## BEGIN RECORDS SHOWN

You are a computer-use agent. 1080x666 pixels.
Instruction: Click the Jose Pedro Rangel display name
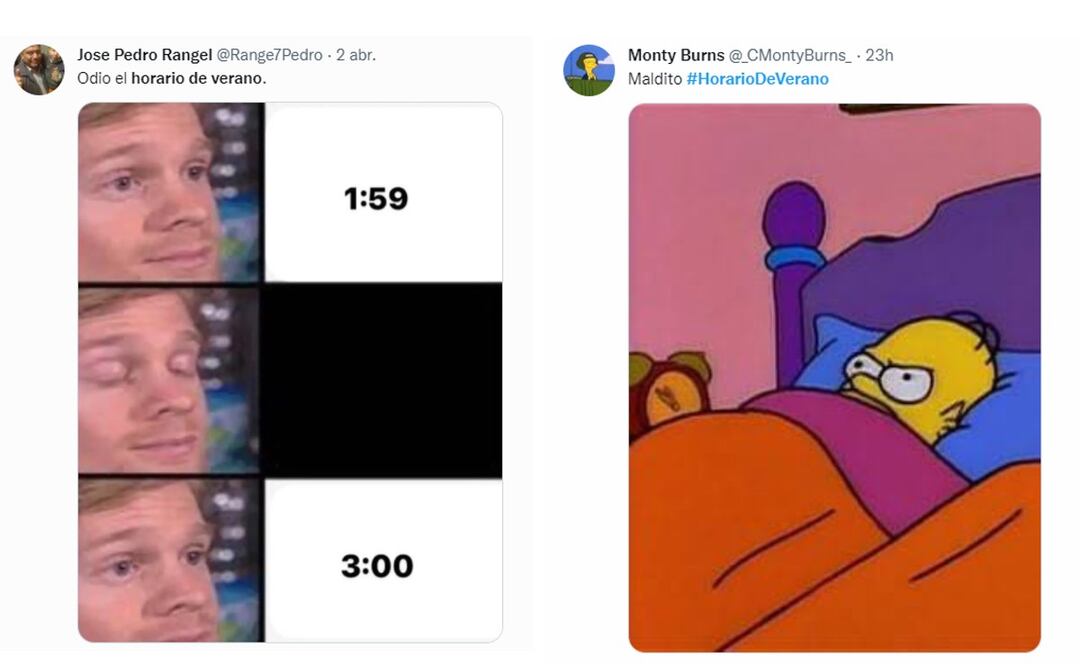(145, 55)
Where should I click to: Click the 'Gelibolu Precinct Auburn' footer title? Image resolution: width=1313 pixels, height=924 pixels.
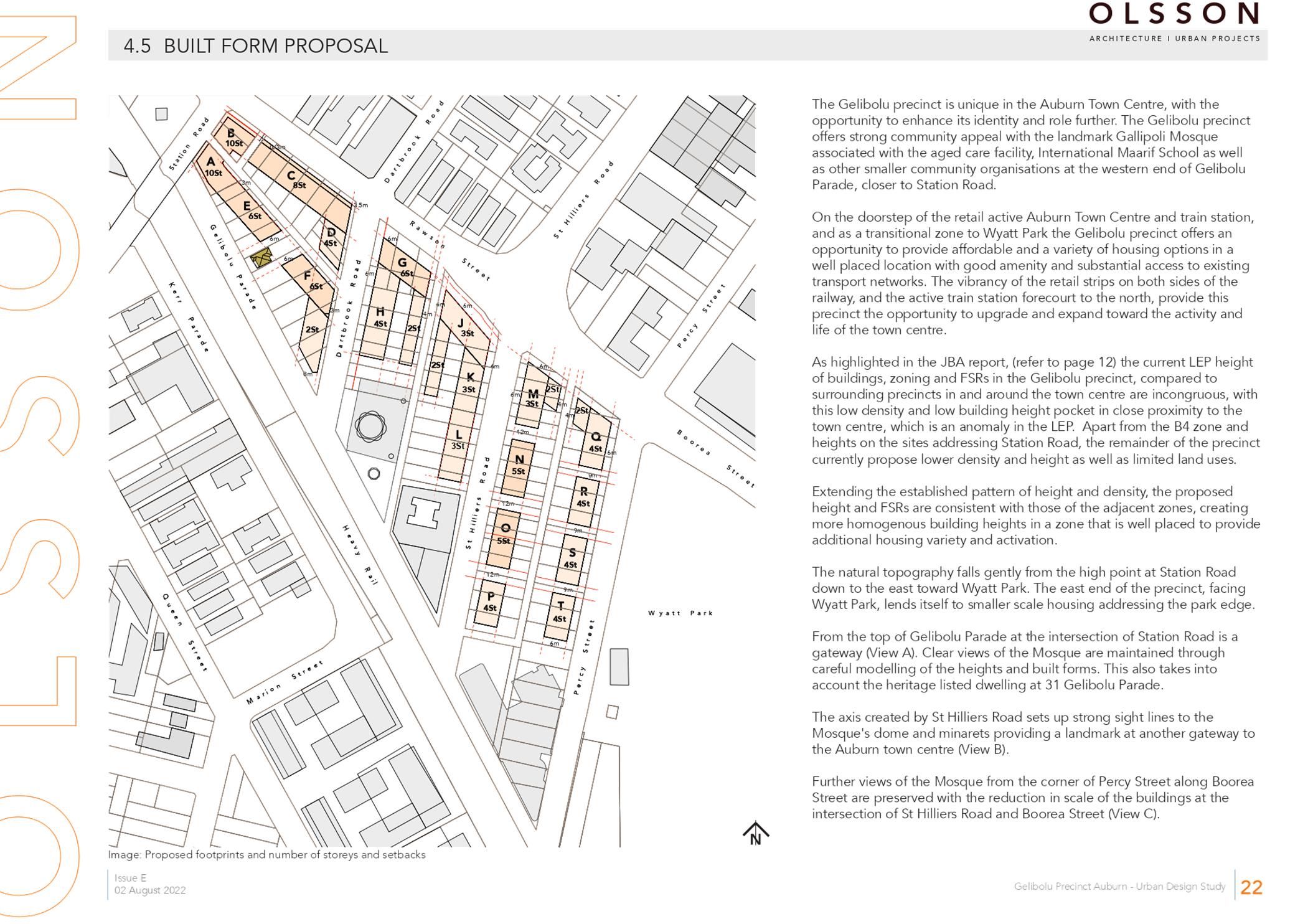click(1119, 886)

## END RECORDS SHOWN

Write out the records above word for word, leaving out the pictures.

You are a computer-use agent. 1080x666 pixels.
Instruction: Click the Jose Pedro Rangel display name
(145, 55)
Where should I click to: Click the 'Gelibolu Precinct Auburn' footer title? Image resolution: width=1313 pixels, height=924 pixels.
click(1119, 886)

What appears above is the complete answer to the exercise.